34-37. Il senso dei versi è che l’esperienza di Tedal ha valore esemplare e merita di essere ricordata da Gauselm, perché Tedal, più di tutti gli altri (così parrebbe dal mais del v. 35), ha compiuto un lungo viaggio per andare ad apprendere gioia e canto.

38-39. Parducci stampa Ben i fos entreseinha / de valen cor prezan e traduce: «Benché in lui vi sia insegna di valente cuore pregiato», parzialmente corretto da Biadene, recensione a Parducci, «Raimon de Tors», p. 310: «Benché a lui fosse d’insegna un gentile cuore pregiato». Tuttavia, il ms. non ha cor, bensì cors, e ben non può avere valore concessivo. Pertanto Jeanroy, recensione a Parducci, «Raimon de Tors», p. 139, propone la lezione posta a testo da Bastard e qui seguita. De Bartholomaeis leggeva infine Ben i fos entreseinha / de valen cors prezan e traduceva: «Benedetta la sua insegna di persona valorosa, pregiata!» Tuttavia, se si considera ciò che viene detto nei versi precedenti, è chiaro che Raimon auspica che il viaggio esemplare di Tedal divenga un modello per Gauselm (per questo il congiuntivo ottativo fos) e che dunque il cors (non cor!) del v. 39 è proprio Tedal, il quale dovrebbe divenire entreseinha (‘insegna, modello, distintivo’) per Gauselm e per tutti i veri amanti, dato che molti di essi non hanno così tanti meriti quanti Tedal (vv. 40-42). La lezione corretta è dunque quella del ms., stampata da De Bartholomaeis, da intendersi: ‘Davvero nel mondo (egli) fosse un modello di persona valente e pregiata!’
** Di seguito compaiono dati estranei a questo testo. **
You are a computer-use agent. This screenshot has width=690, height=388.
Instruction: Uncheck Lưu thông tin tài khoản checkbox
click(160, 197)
50. Il verso è ipometro d’una sillaba; Parducci proponeva d’integrare joi, lezione accolta da Bastard.

55. Un ronzino è uno dei tipici doni che venivano fatti ai giullari, assieme al necessario equipaggiamento (sella, morso, briglie, ecc.).

60-61. Entrambi i versi sono ipermetri (di due sillabe il v. 60, di una il v. 61), ma nessun editore ha proposto correzioni.